Yankees’ Jameson Taillon could have injured ankle after mechanical change


Earlier this season, baseball writer Travis Sawchik posted a thread on Twitter about how the Yankees’ Jameson Taillon was one of the many MLB pitchers who had cut their backs.circle of arms”To theoretically protect the arm and improve performance. Sawchik wrote:

“The shorter ‘arm circle’ or ‘elbow spiral’ is gaining popularity (Jameson Taillon and Aaron Civale are among the new adopters) and when you look at successful guys like [Lucas] Giolito, [Trevor] Bauer, [Shane] Bieber & [Zach] Plesac had with a shorter arm action, that makes a lot of sense.

Without going into a long discussion of biomechanics, the short version is that keeping the hand and elbow closer to the body when throwing (more like a quarterback throwing a soccer ball) will both create more weight on the pitch. the torso and will put less stress on the arm. I am of the opinion that while this is technically correct, it is also a simplification that leaves out some very important variables from the discussion. Plus, comparing throwing a soccer ball to throwing a baseball isn’t quite a comparison of apples to apples, to say the least.

The plot thickened somewhat in September when Taillon suffered a partial torn tendon in his right ankle – an injury that would eventually require surgery. Granted, it might just be me for whom the plot thickened because I’m a shameless human movement nerd and focus on such things, but it reminded me of what Taillon himself added at the time to Sawchik’s comment. Taillon posted:

Author’s Note: Taillon was referring to the photos Sawchik posted of Taillon that were taken in two very different parts of the throwing movement, which didn’t really help to shed light on the points that either of the other was doing.

We should stop at this point to be very clear on something: The movement Taillon referred to – articulating at the hips, involving the glutes more – is a very good thing. It creates more power if you participate in a sports competition and it will keep the backs and knees healthy of the non-athletes among us. In general, depending on a few variables, a distribution of body weight that goes down more on the heel and a little less on the toes is a good way to facilitate the hip joint and the involvement of the glutes.

However, “simple” and “easy” are not synonymous, and although simple in theory, the above is not easy to achieve. Keeping the weight on the heel as you squat, lunge, or prepare to head for home plate to throw a baseball at maximum speed requires a fair amount of ankle mobility, as the foot is now more or less anchored to the ground and has restricted movement. If adequate ankle mobility is not present in this case, one of two things tends to happen: Either the body reflexively generates movement elsewhere, creating stress at the secondary location (in this case). case, the knee; the ankle and knee are tied by the same bone – if one end cannot move, the other end will), or the body will force the tissue around the ankle to extend further than ‘he can’t. This, as one might assume, actually puts repetitive stress on the tissue around the ankle.

Now let’s look at two images of Taillon’s motion taken at a very similar point in the throwing motion. Note the position of his hindfoot and ankle in both pictures.

In the second photo, you should be able to see that Taillon’s foot and tibia are almost exactly at a right angle, meaning little to no dorsiflexion is needed. In addition, since it is able to pivot on the sole of the foot, very little lateral movement or rotation is required at the ankle either.

Meanwhile, it’s evident in the first photo that with Taillon’s heel down, his ankle is forced to move sideways (reverse in this case). What is maybe harder to see, but I can assure you that it happened in the second photo is that with the heel down the ankle has to do a dorsiflexion. Unlike the first photo where the foot and shin are at a right angle, the shin should tilt forward as its body descends to decrease the angle where the front of the shin and the top of the foot meet. It doesn’t even take into account the ankle rotation that is required as it moves forward just before the foot releases from the rubber.

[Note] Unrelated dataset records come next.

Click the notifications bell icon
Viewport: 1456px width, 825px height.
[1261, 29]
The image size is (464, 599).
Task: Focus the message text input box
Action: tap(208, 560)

Since I have never been accused of being subtle, it’s probably obvious where I’m going. It is not unreasonable for us to ask whether the change in position of Taillon’s foot placed mobility demands on his ankle that his ankle could not meet, and the resulting stress may have contributed to the eventual partial tear of the tendon in September. A key reminder here is that the overwhelming majority of non-contact injuries do not “just happen” and are not random at all. They’re usually the end result of repetitive strain injuries over a long period of time – so the pickups usually don’t even cause pain – but stress builds up on the tissue, eventually leading to injury. (An injury that may seem acute, but is the result of a chronic problem.)

Of course, this does not mean that “is” what happened, but it is a possibility that must be considered in progress. As I have written on these pages before, the number of variables involved in throwing a baseball are countless, so all of the solutions are educated guesses to some extent.

However, it can serve as a reminder: everyone moves differently with different aspects of the movement in which they are better than others, even elite athletes. Some people have more flexible ankles and shoulders than others, while others may have a stiffer torso than others. As a result, there is no “right” or “wrong” way, as the throw and swing are very individualistic. What works for one person may not work for someone else, so trying to insert square pegs into round holes is what to avoid.